Synthesis and characterization of MgO nanostructures: A comparative study on the effect of preparation route

Abstract

In this study, MgO nanostructures were synthesized by five facile and diverse chemical synthesis routes, viz. precipitation (PT), sonication-precipitation (SPT), microwave combustion (MWC), conventional combustion (CC), and solvothermal (ST) processes. The influence of aforementioned synthesis routes on crystallinity, crystallite size, morphology, optical, and surface traits of MgO nanostructures was evaluated by XRD, BET, FESEM, FETEM, optical absorption, steady-state and time-resolved photoluminescence analyses.
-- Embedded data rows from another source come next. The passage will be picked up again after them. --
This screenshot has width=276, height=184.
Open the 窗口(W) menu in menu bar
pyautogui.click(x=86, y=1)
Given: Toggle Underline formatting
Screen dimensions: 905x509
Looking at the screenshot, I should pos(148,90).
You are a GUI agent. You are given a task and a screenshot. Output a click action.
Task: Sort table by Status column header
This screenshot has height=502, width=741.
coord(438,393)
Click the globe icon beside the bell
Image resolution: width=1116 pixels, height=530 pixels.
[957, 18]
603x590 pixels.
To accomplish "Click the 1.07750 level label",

Furthermore, antioxidant and antibacterial properties of MgO nanostructures were examined. XRD analysis revealed that crystallite size and relative crystallinity (%) of MgO varied from 9 to 42 nm and 90.70–99.06%, respectively, depending on the synthesis route followed. The application of microwave irradiation (MWC) and sonication (ST) reduced particle size and increased specific surface area of MgO nanostructures compared to nanostructures obtained via CC and PT methods. This could be due to faster reaction kinetics in MWC and small-scale turbulence generated during sonication that restricts growth and agglomeration of nuclei during nanostructure synthesis. FESEM analysis revealed flake, sphere, natural rose, and marigold flower-like morphologies of MgO due to different methods followed, that can be attributed to the differences in nanostructure formation mechanism involved. The highest photoluminescence intensity observed with MgO synthesized via MWC is likely to produce a maximum number of reactive oxygen species. Consequently, MgO synthesized through MWC process showed highest bactericidal and antioxidant activities compared to MgO synthesized via other routes. Thus, present study demonstrated that properties of nanostructures required for a particular application could be customized by proper choice of the synthesis route.